Q.わたしの会社は、資本金5000万円、自己資本比率60%で、株式の大半を一族で保有する同族会社です。2003年3月期の課税所得は1億円で、 約3000万円の通常の法人税のほかに、留保金課税として800万円加算されました。2004年3月期も同じ位の利益が出る計画です。留保金課税が変わるそうですが、今後どうなるのでしょうか?

A.留保金課税制度とは、同族会社において、通常の法人税に加え、社内留保金額(=税引後利益-配当等の社外流出)から所定の控除額を差し引いた留保金額に対し 10%から20%を掛けた額を納める制度です。
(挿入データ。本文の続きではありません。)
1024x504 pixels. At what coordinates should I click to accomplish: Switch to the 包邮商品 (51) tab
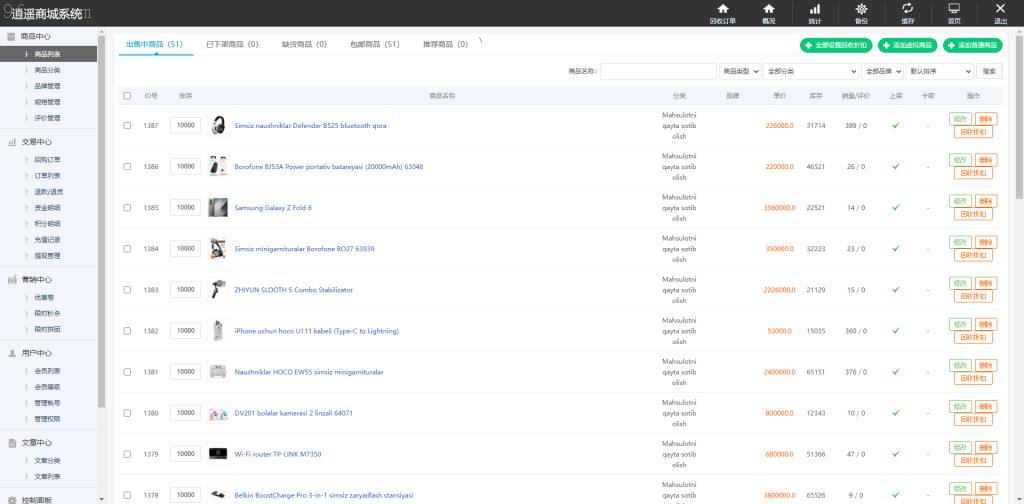(x=375, y=45)
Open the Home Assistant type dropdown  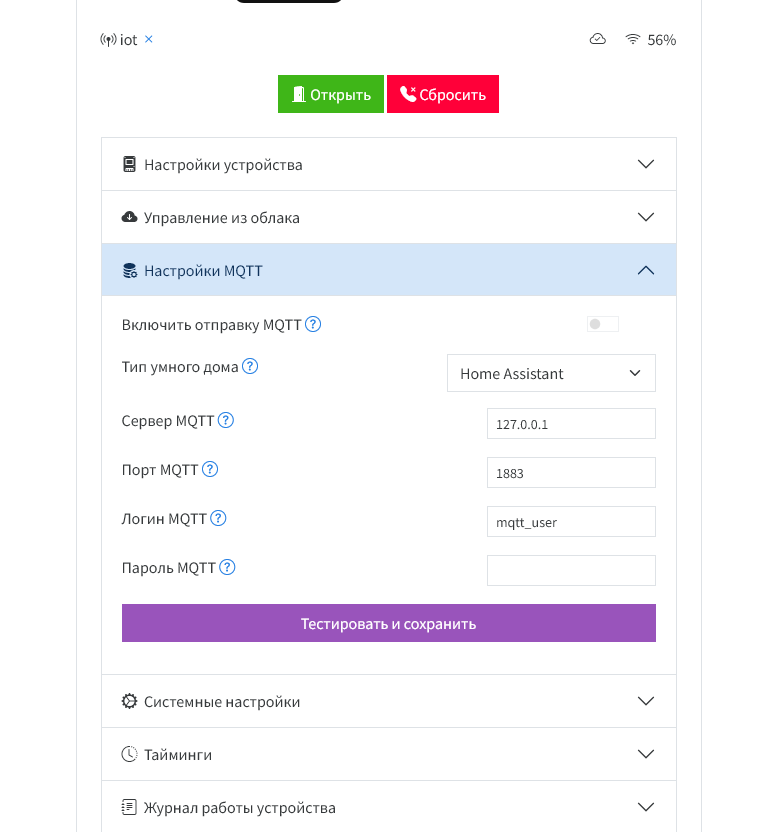point(551,373)
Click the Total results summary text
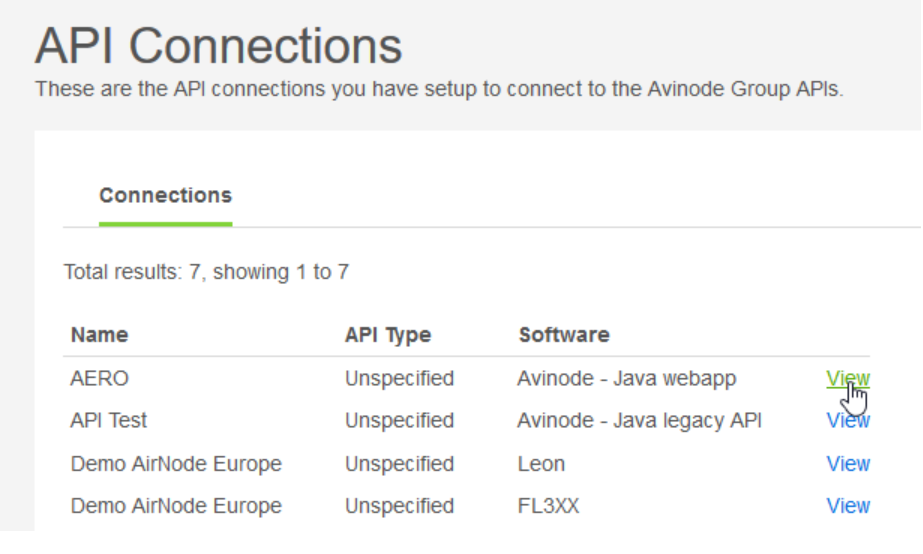This screenshot has width=923, height=554. (206, 272)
 中小企業(資本金1億円以下)については、創業10年以内の場合や、試験研究費等の対売上高比率が3%超の場合は適用除外になっています。

 2003年4月の改正で、自己資本比率(自己資本÷総資産)が50%以下の中小企業も適用除外になりました(2003年4月から2006年3月末までのあいだに開始する事業年度が対象)。

 あなたの会社の場合、資本金5000万円なので中小企業に該当し、今期から対象になりますが、自己資本比率が60%のままだと、要件を満たしません。

 銀行借り入れなどの負債を増やして自己資本比率を50%以下にできるか否かを検討しましょう。ただし、借入金を預金に寝かせただけですと、“租税回避行為“として 否認される可能性がありますので、借入金を設備投資・在庫投資などに使う必要があります。